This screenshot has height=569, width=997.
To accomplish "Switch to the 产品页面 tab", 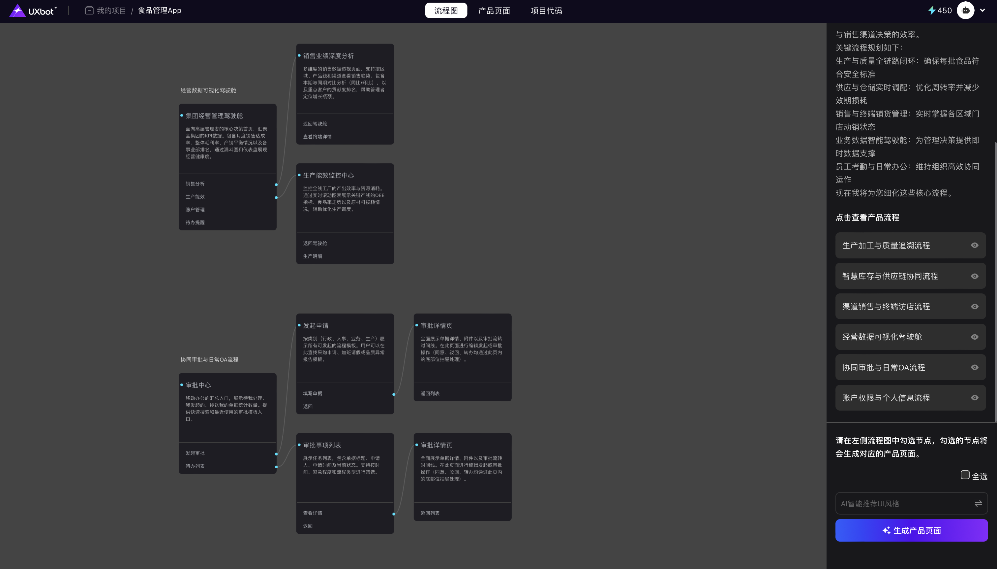I will click(x=494, y=11).
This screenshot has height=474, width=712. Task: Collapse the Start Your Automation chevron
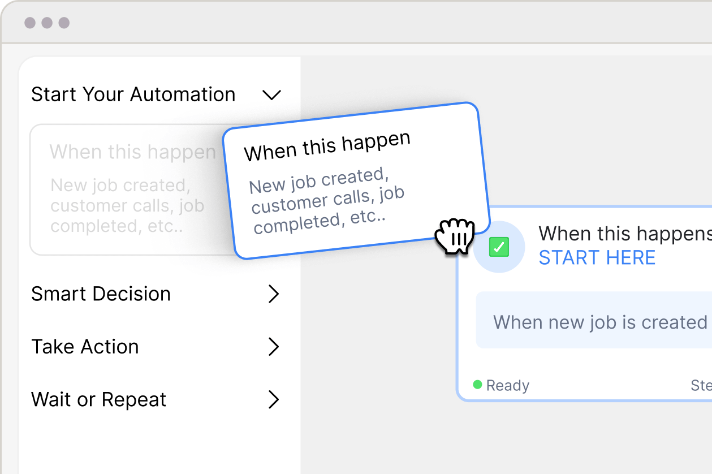(272, 95)
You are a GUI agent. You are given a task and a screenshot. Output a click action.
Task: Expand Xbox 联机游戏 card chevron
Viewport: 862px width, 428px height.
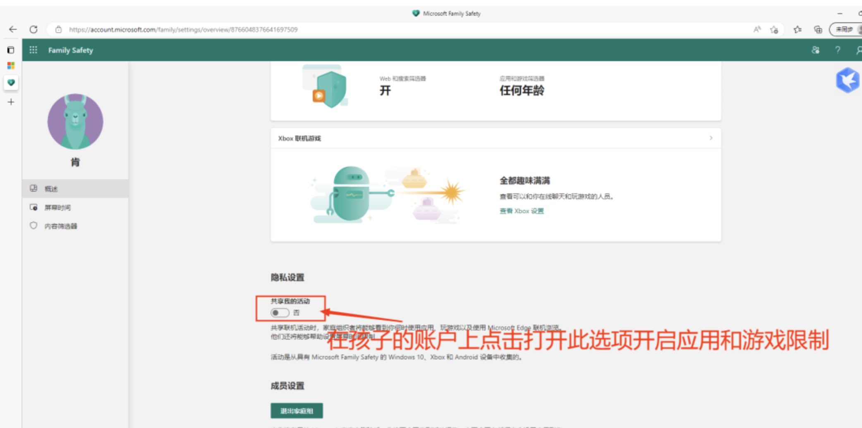point(711,138)
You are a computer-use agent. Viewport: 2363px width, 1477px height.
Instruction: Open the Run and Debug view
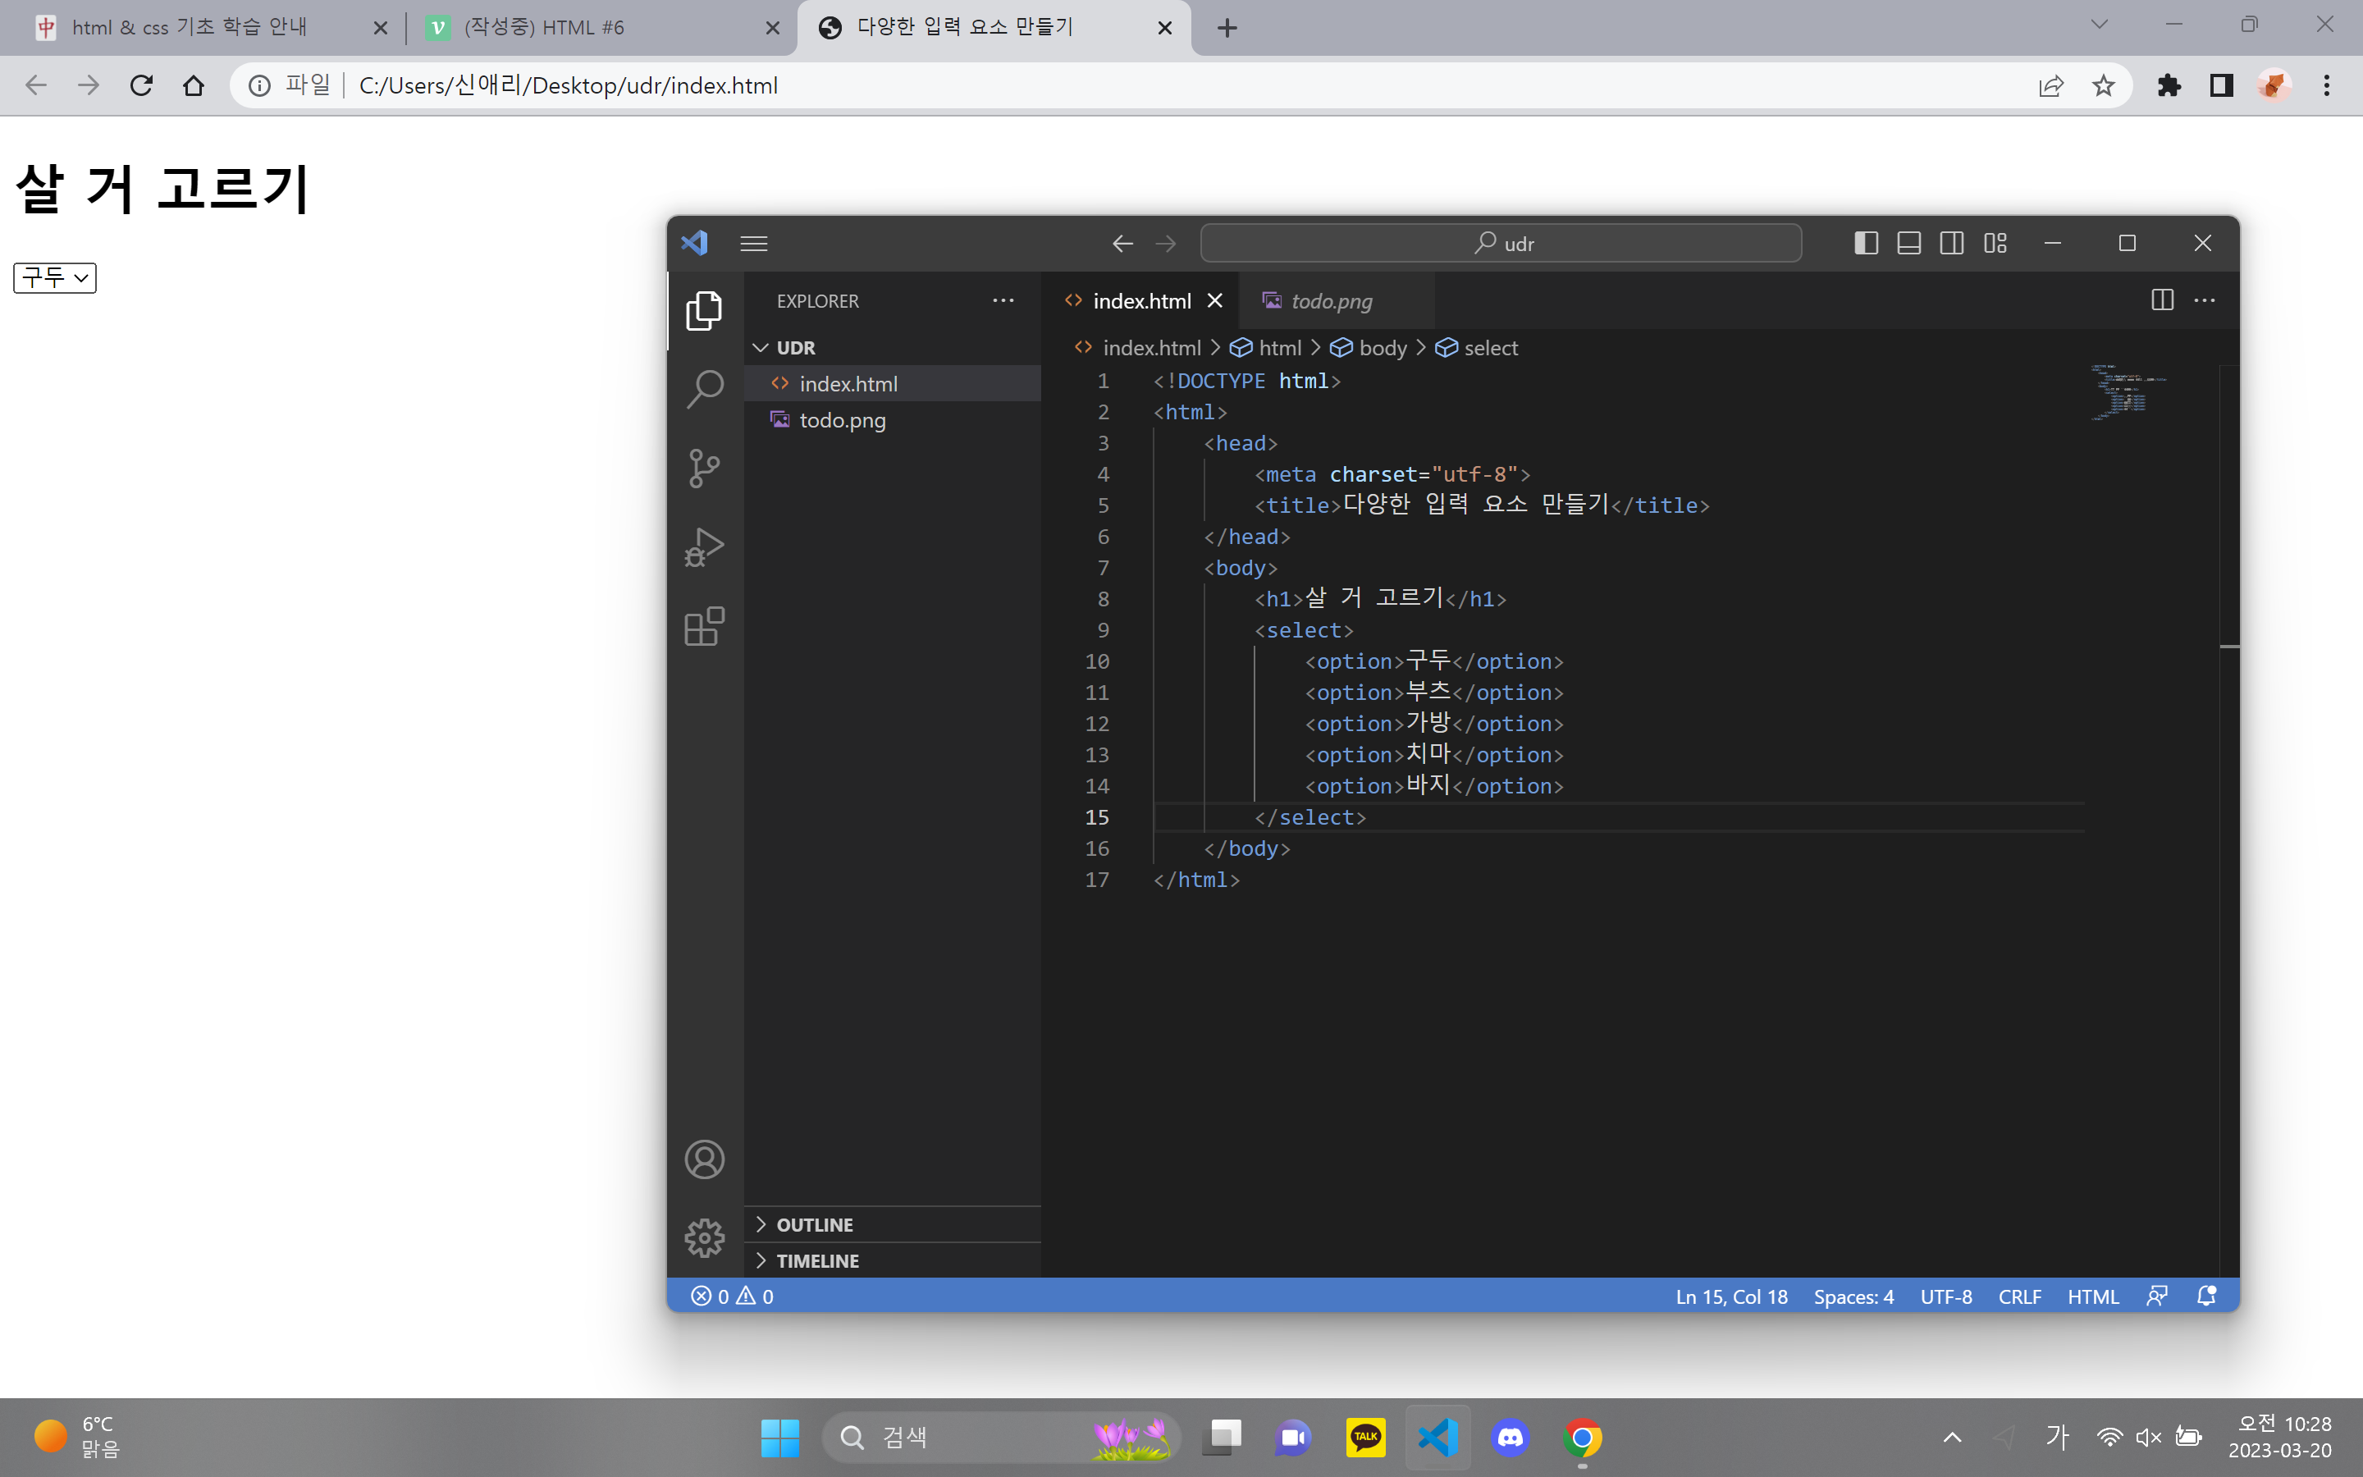coord(704,547)
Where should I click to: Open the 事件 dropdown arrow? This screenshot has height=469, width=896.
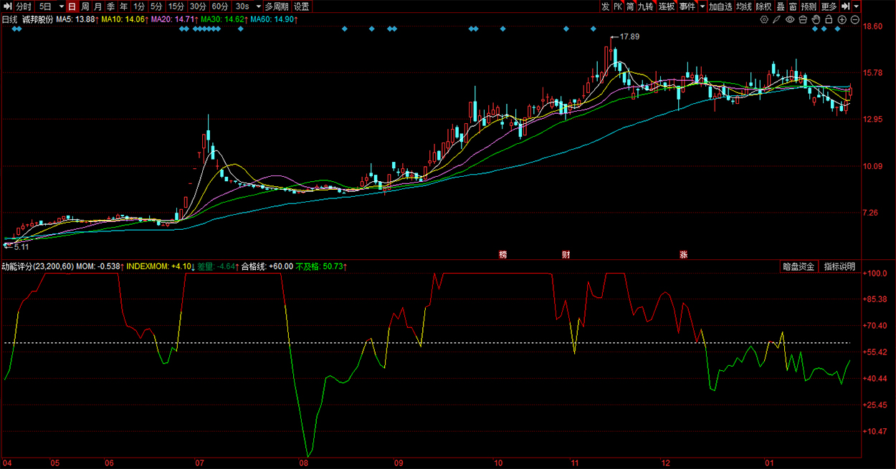[702, 6]
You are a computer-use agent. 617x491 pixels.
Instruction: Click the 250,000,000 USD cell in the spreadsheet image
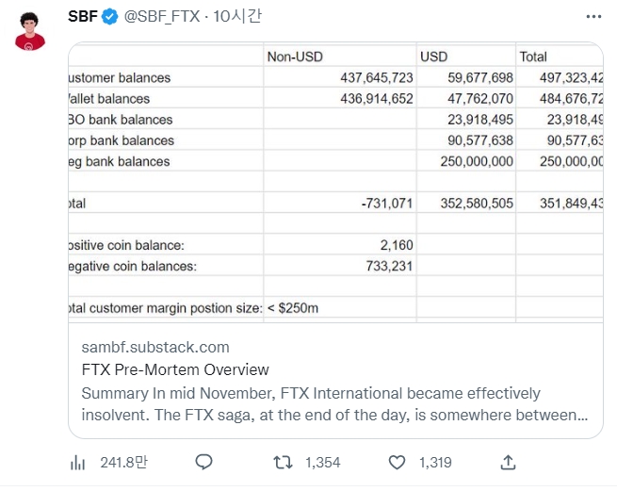[x=477, y=161]
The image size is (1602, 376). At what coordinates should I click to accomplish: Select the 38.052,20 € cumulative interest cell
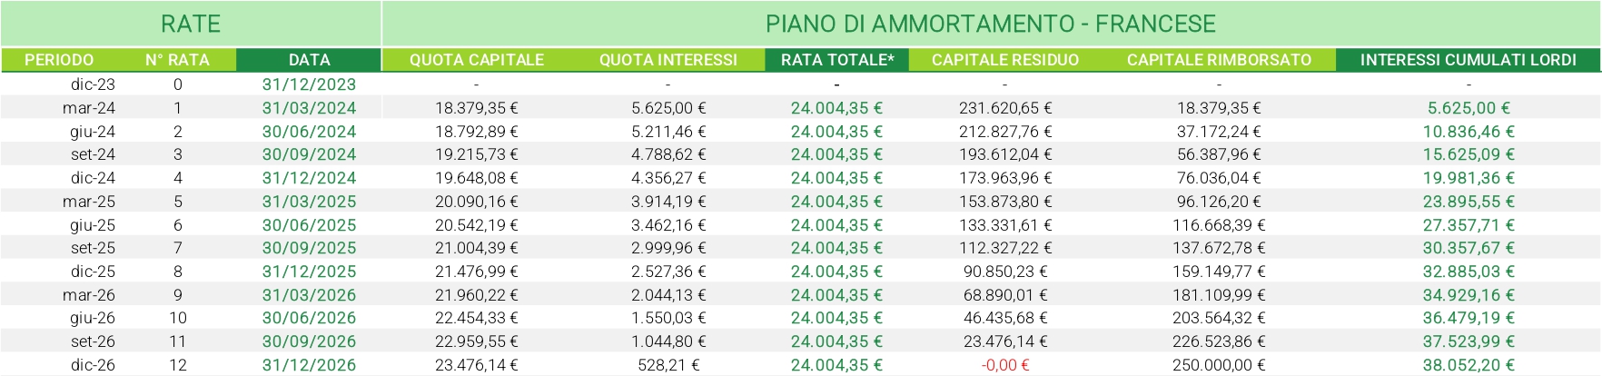(x=1469, y=365)
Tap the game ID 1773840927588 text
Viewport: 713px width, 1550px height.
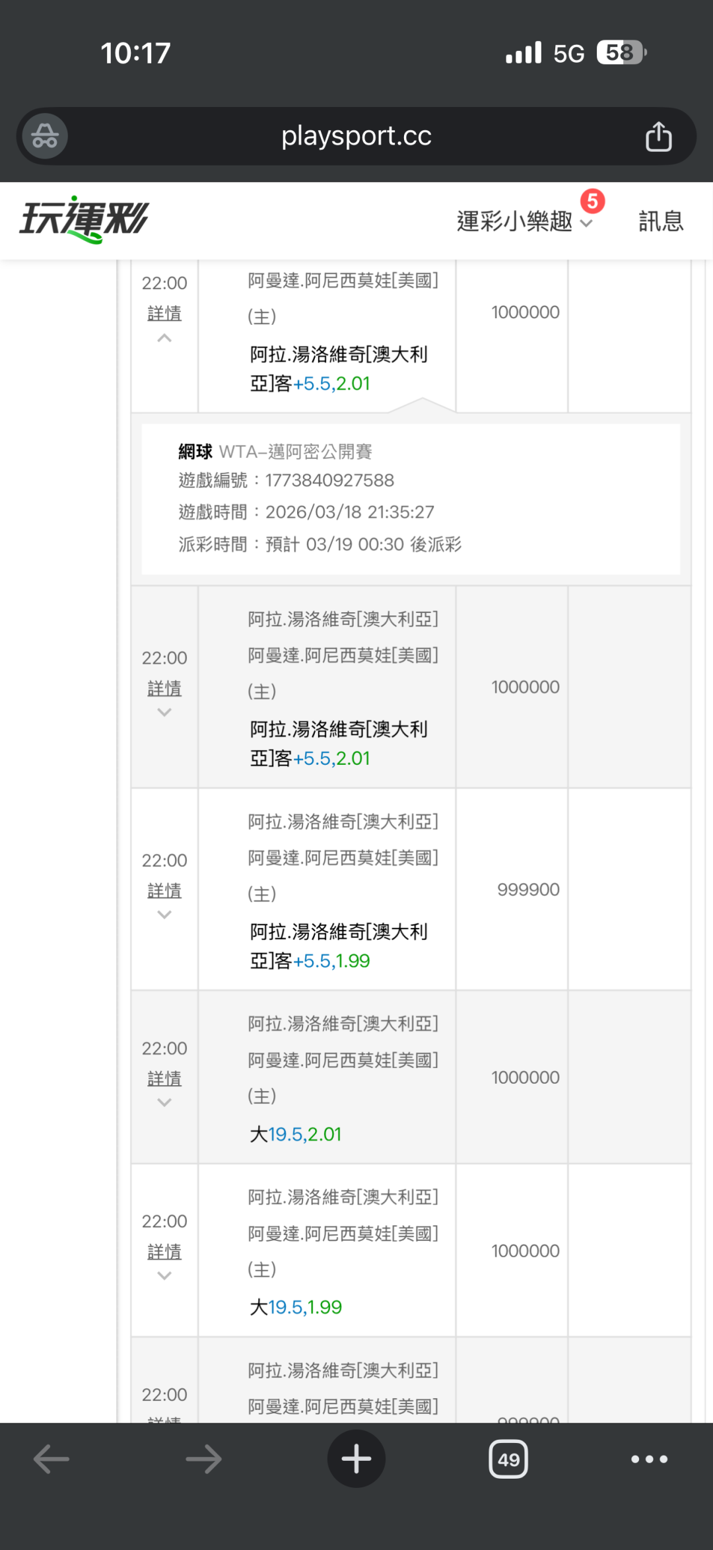tap(329, 480)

+ + +

_Stated problem_: Pick out every line in the records above that contains the string "Instruction", treating uppercase and lowercase as different, and copy each of those lines in full.

_Result of the exercise_:
Instruction: Open the Run and Debug view
Instruction: Click the 250,000,000 USD cell in the spreadsheet image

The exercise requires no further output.